On Sunday morning, the weather was still beautiful, so I set out again, on the same train, and this time all went well, and I was setting out on my walk shortly after 9.00.
It was a superb day for a walk in the country. Warm and sunny, but not unpleasantly hot; not many leaves on the trees yet, so the woods were bright and sunny; larks twittering away above me on the heath…

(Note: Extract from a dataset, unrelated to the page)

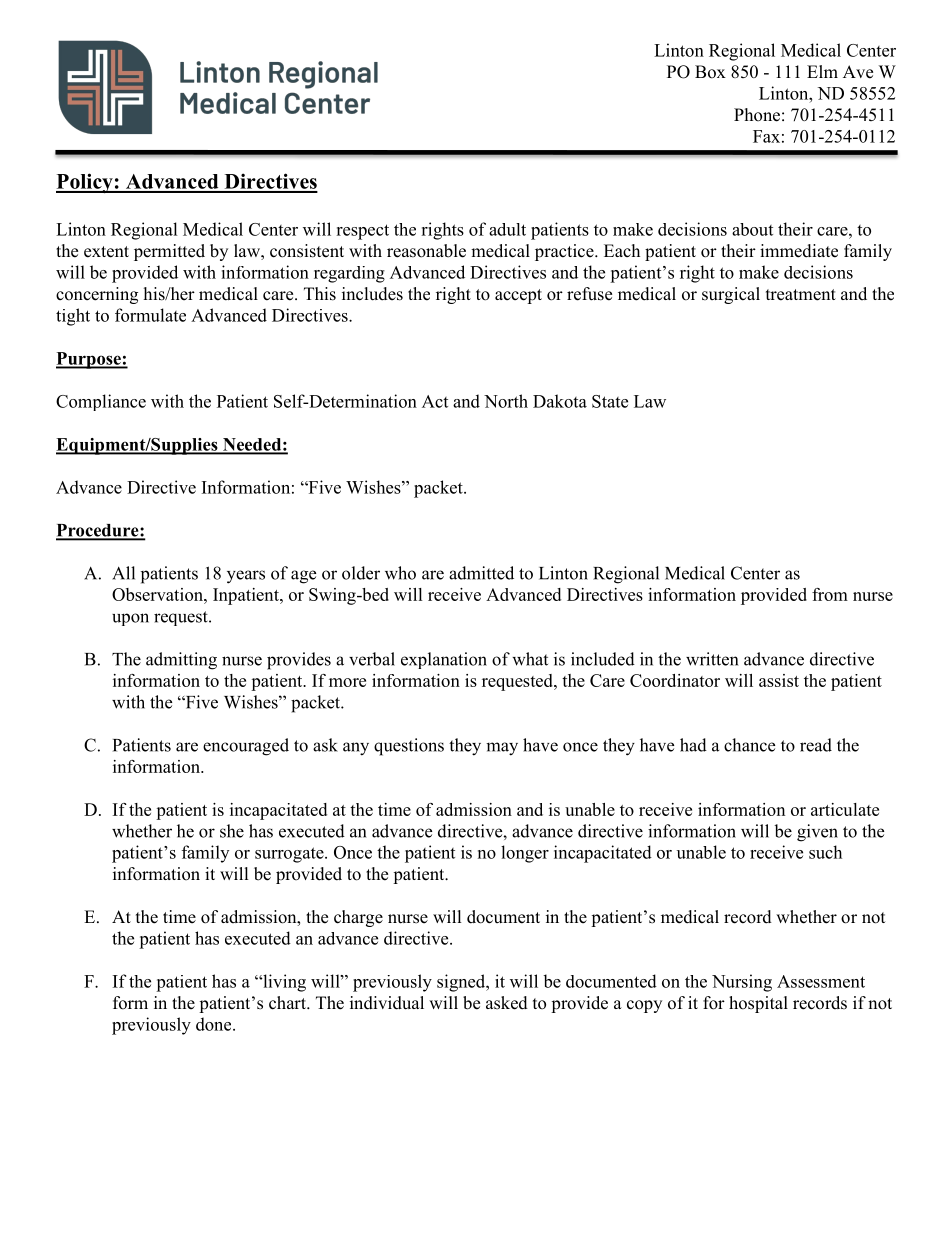 The image size is (952, 1233). I want to click on encouraged, so click(246, 747).
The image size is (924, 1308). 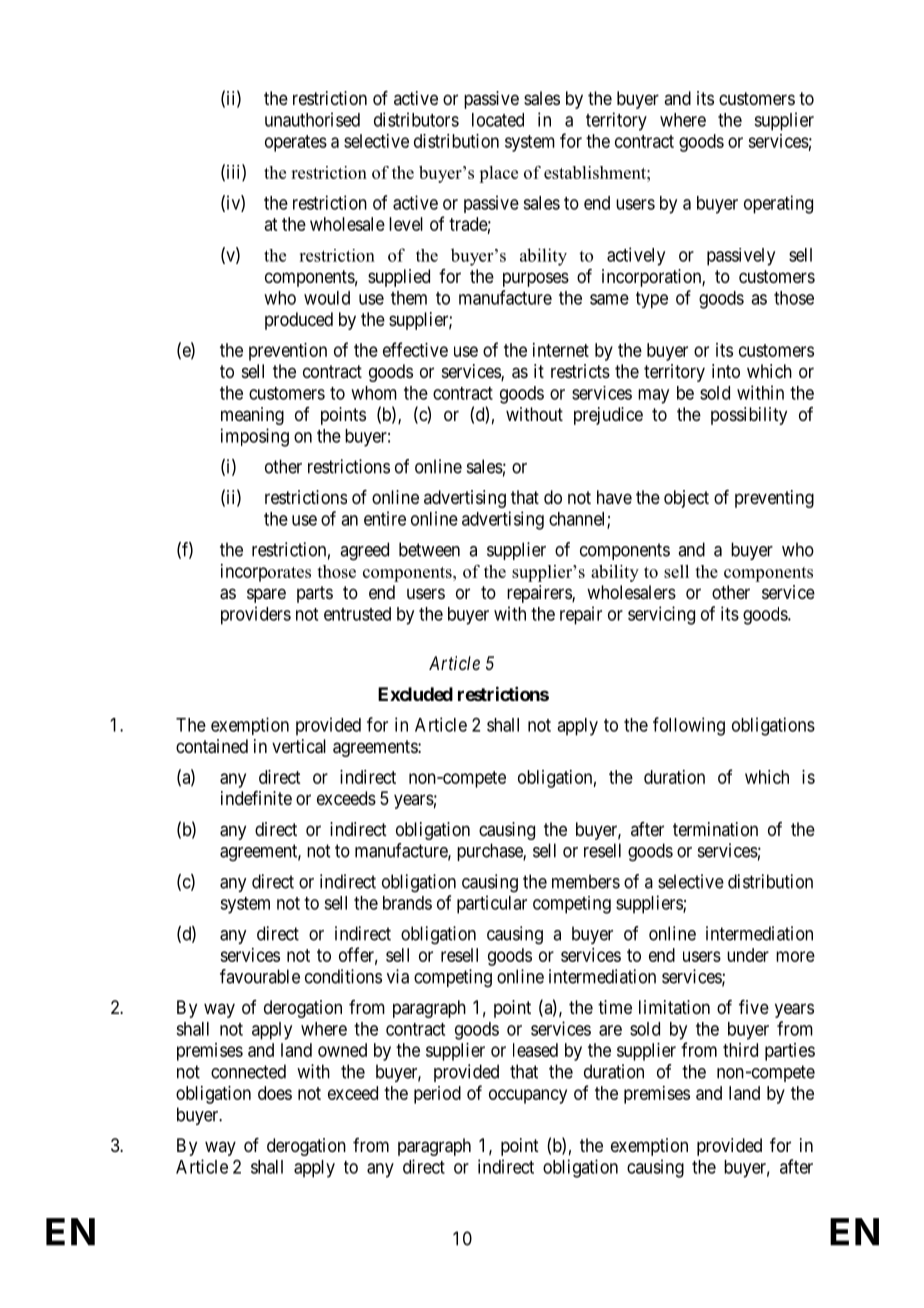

…and of course hardly anyone stirs on a Sunday before eleven in the morning, so the first part of the walk was very peaceful and relaxing. In the middle of the Kampina, you can really imagine yourself far away from densely-inhabited Holland: no cars, no buildings, no pylons, the only conspicuous evidence of civilization a few early riders and dog-walkers.
Vistified
Well, of course, I couldn’t resist finding out how those fancy DVD boxes with round corners work. I must say, I’m impressed — normally I can get into any packaging within 20 seconds or so (excepting the cheese slices in the EPO canteen, of course!), but the Vista box kept me puzzled for a couple of minutes, until I found the little red tab on the top…
Test posting
I’ve upgraded WordPress to 2.1.3 and changed the permalink format so that you don’t get “no input file specified” errors any more (I think the previous version has ben broken for quite some time) — perhaps that may encourage me to post items of short-term interest here rather than in the Random Thoughts section of the main site.
Train shuffle
I came across a strange manoeuvre while taking a short ride on the Rotterdam metro.

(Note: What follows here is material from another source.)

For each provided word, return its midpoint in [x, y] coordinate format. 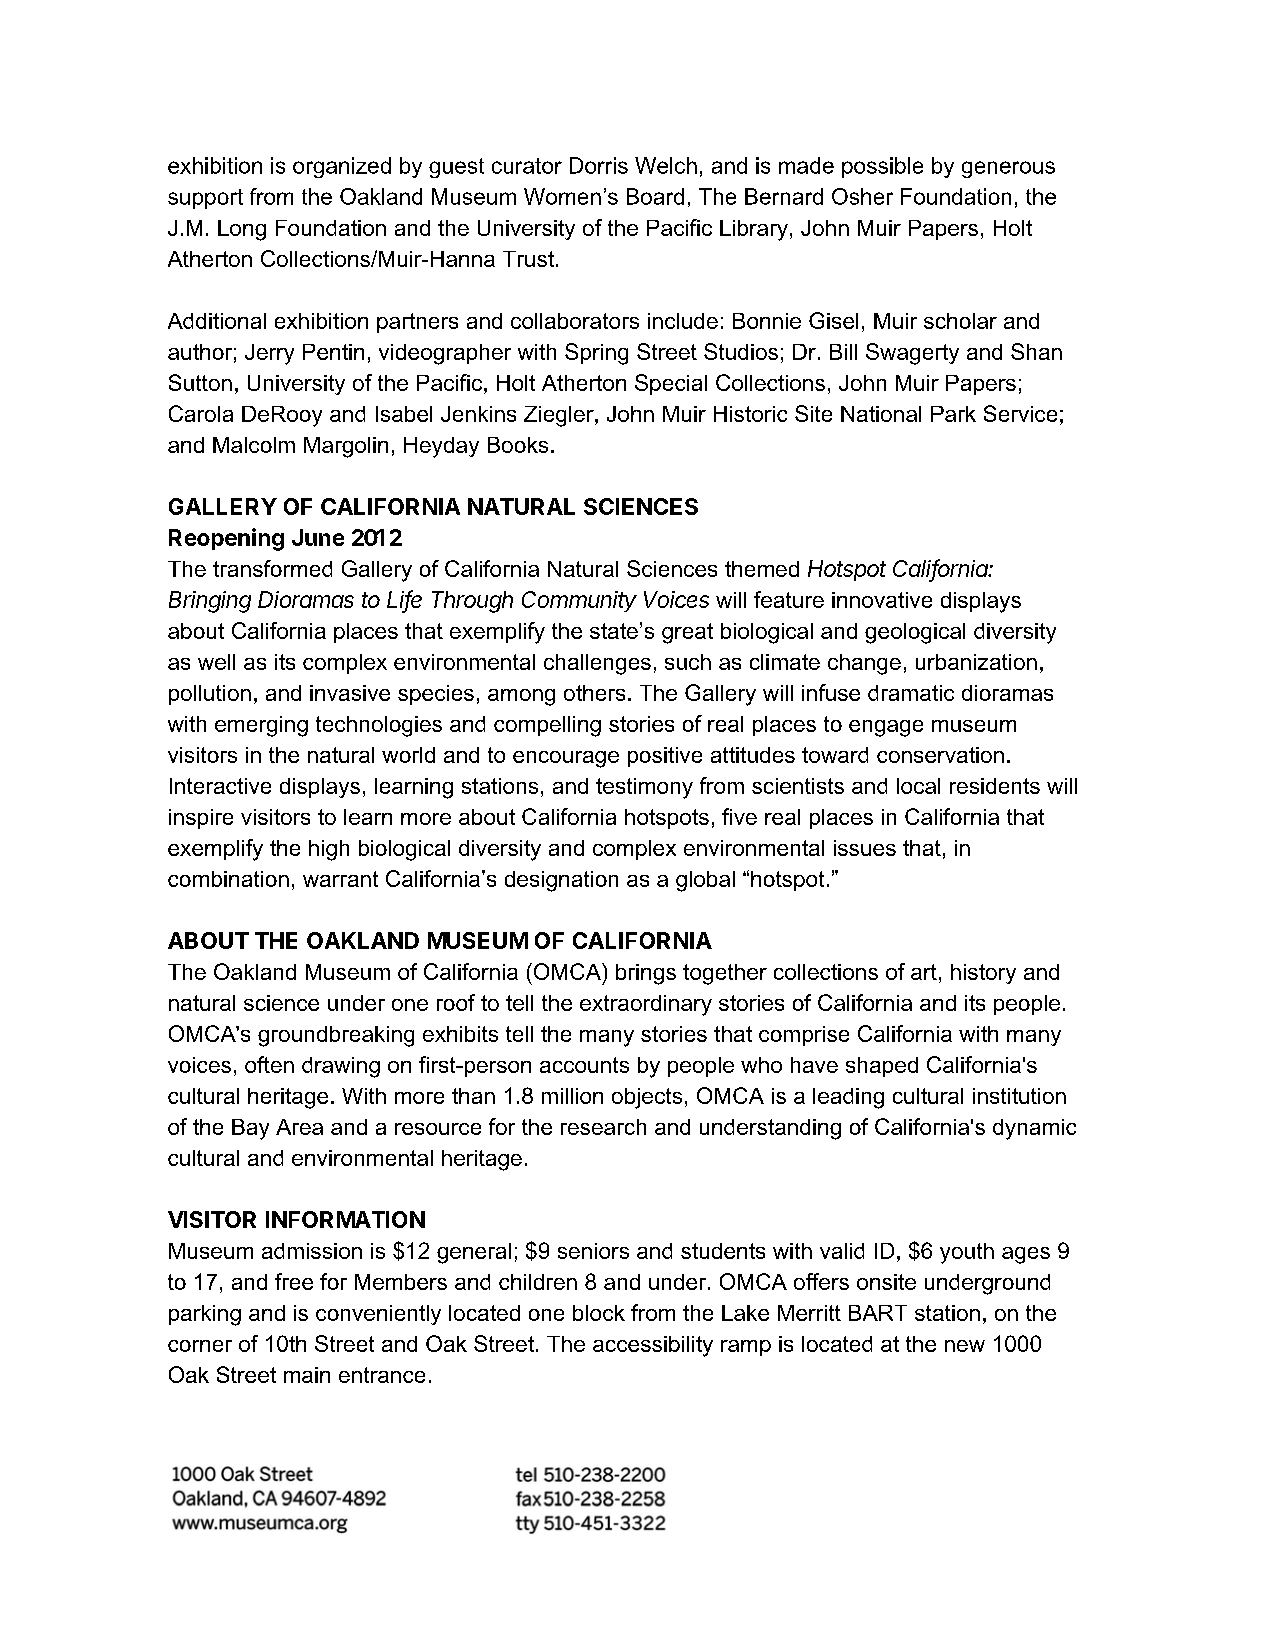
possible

I got on a Spijkenisse train at Schiedam. I was in the front one of the two units making up the train. Before it set off, a second driver got on the rear unit, and the two were uncoupled. I thought they must be taking one unit out of service, but the passengers weren’t asked to get out. The unit I was in set off, but after stopping at the next station it hung around for an unusually long time, crawling up to the starter signal. After a little while, a single unit, evidently the other half of our train, came in on the wrong track, stopped, and then set off again. We followed it on the right track. We were held for a little while at the entry signal to the following station. When the signal cleared, of course we found the other half-train waiting for us in the platform, having crossed over to the right track again. Our train coupled onto the back of it, and our driver moved to the front, the spare driver going over to wait for a train back to Schiedam.
Evidently there was some sort of problem with one of the driving cabs that made it expedient to couple the trains the other way round. Still, it seems strange that they perform this complicated shunting operation in service, rather than take the train out of service at Schiedam and do it in the reversing sidings there.